[Short task]
Return the following data lines word for word, with nothing changed.

(Items from a dataset)
▬▬▬▬▬▬
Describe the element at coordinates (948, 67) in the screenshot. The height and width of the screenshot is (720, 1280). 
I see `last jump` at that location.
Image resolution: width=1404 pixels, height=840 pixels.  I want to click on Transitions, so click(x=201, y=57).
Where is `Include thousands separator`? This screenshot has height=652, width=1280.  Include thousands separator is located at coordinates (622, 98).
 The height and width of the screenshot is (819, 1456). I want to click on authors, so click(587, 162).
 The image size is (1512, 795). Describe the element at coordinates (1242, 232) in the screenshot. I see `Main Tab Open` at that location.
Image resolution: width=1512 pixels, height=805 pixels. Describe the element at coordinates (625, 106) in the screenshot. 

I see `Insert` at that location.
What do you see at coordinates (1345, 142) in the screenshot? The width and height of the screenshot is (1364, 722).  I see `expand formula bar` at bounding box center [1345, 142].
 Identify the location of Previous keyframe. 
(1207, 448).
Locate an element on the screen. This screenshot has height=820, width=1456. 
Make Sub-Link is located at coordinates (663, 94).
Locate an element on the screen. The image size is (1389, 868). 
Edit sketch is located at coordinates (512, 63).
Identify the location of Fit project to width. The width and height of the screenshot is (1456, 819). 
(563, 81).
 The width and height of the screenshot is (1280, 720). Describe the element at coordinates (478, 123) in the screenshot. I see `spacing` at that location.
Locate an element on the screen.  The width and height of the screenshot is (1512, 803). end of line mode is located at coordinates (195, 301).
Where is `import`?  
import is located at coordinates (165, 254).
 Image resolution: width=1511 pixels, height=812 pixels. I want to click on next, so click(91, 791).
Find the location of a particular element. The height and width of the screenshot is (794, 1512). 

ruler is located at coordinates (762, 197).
▬▬▬▬▬▬
[Finished task]
Describe the element at coordinates (948, 67) in the screenshot. The height and width of the screenshot is (720, 1280). 
I see `last jump` at that location.
Image resolution: width=1404 pixels, height=840 pixels.  I want to click on Transitions, so click(x=201, y=57).
Where is `Include thousands separator`? This screenshot has height=652, width=1280.  Include thousands separator is located at coordinates (622, 98).
 The height and width of the screenshot is (819, 1456). I want to click on authors, so click(587, 162).
 The image size is (1512, 795). Describe the element at coordinates (1242, 232) in the screenshot. I see `Main Tab Open` at that location.
Image resolution: width=1512 pixels, height=805 pixels. Describe the element at coordinates (625, 106) in the screenshot. 

I see `Insert` at that location.
What do you see at coordinates (1345, 142) in the screenshot? The width and height of the screenshot is (1364, 722).  I see `expand formula bar` at bounding box center [1345, 142].
 Identify the location of Previous keyframe. 
(1207, 448).
Locate an element on the screen. This screenshot has height=820, width=1456. 
Make Sub-Link is located at coordinates (663, 94).
Locate an element on the screen. The image size is (1389, 868). 
Edit sketch is located at coordinates (512, 63).
Identify the location of Fit project to width. The width and height of the screenshot is (1456, 819). 
(563, 81).
 The width and height of the screenshot is (1280, 720). Describe the element at coordinates (478, 123) in the screenshot. I see `spacing` at that location.
Locate an element on the screen.  The width and height of the screenshot is (1512, 803). end of line mode is located at coordinates (195, 301).
Where is `import`?  
import is located at coordinates (165, 254).
 Image resolution: width=1511 pixels, height=812 pixels. I want to click on next, so click(91, 791).
Find the location of a particular element. The height and width of the screenshot is (794, 1512). 

ruler is located at coordinates (762, 197).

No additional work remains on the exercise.